More than two years in the making, Matt’s story captures the career arc of Uzair Baloch, a man who went from being Karachi's most notorious gangster, to a rising political star, and now a hunted fugitive.

As Matt explains, Karachi is a violent place with one of the world's highest murder counts, but its violence belies a highly complex and informal political order that, unsurprisingly, benefits the city's elite classes. “I hope that by telling the story of Uzair Baloch and his slum fiefdom of Lyari, I'll give you a sense of this vibrantly chaotic city and its resilient inhabitants.”

A TRAGIC FATE IN MEXICO

While working on a project about the use of new information and communication technologies in Mexico's fight against corruption, Pulitzer Center student fellow Kara Andrade interviewed Miguel Angel Jiménez, a community organizer in Guerrero state who was an early leader in the search for the 43 students who disappeared nearly a year ago.

“In my town, I am pursued. They have tried to kill me several times,” Jiménez told Kara in June as she drove with him along the narrow back roads of San Marcos, Guerrero. “All social activists meet a similar end, so there’s no way to avoid it. Go to jail for life, or be killed. Two fates.”

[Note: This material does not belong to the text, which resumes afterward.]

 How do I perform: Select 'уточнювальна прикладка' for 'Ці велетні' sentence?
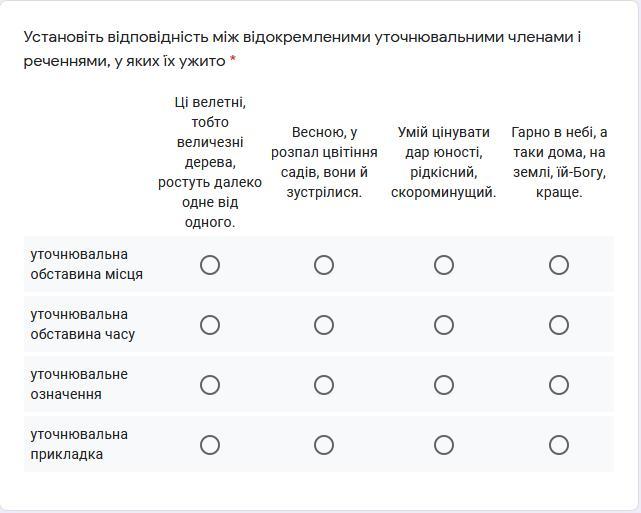[x=210, y=445]
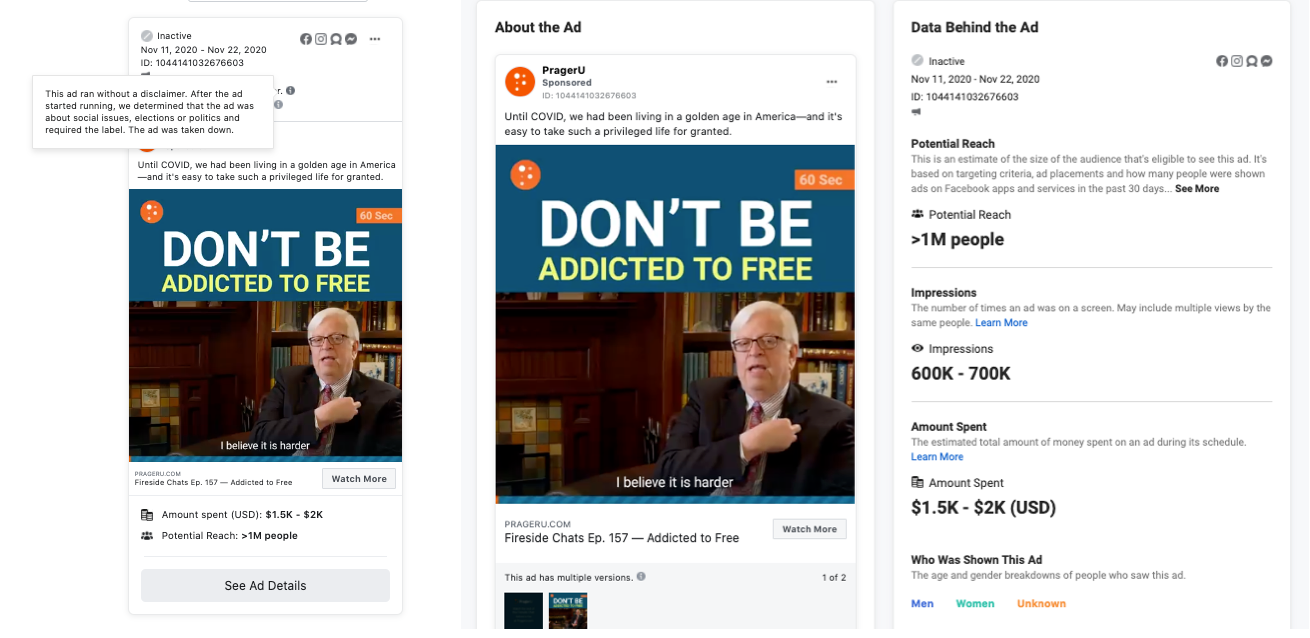Select the first dark ad version thumbnail
Screen dimensions: 1310x638
point(523,611)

Earlier this month, Jiménez’s bullet-riddled corpse was found along the road near the entrance to his hometown of Xaltianguis. “Jiménez knew, more than anyone, that he was living on borrowed time,” Kara writes in this dispatch for Huffington Post. “Though it seems unlikely that whoever killed Jiménez will be brought to justice, people across Mexico marched with banners of his face and the words “No has muerto camarada,” or "You have not died, friend."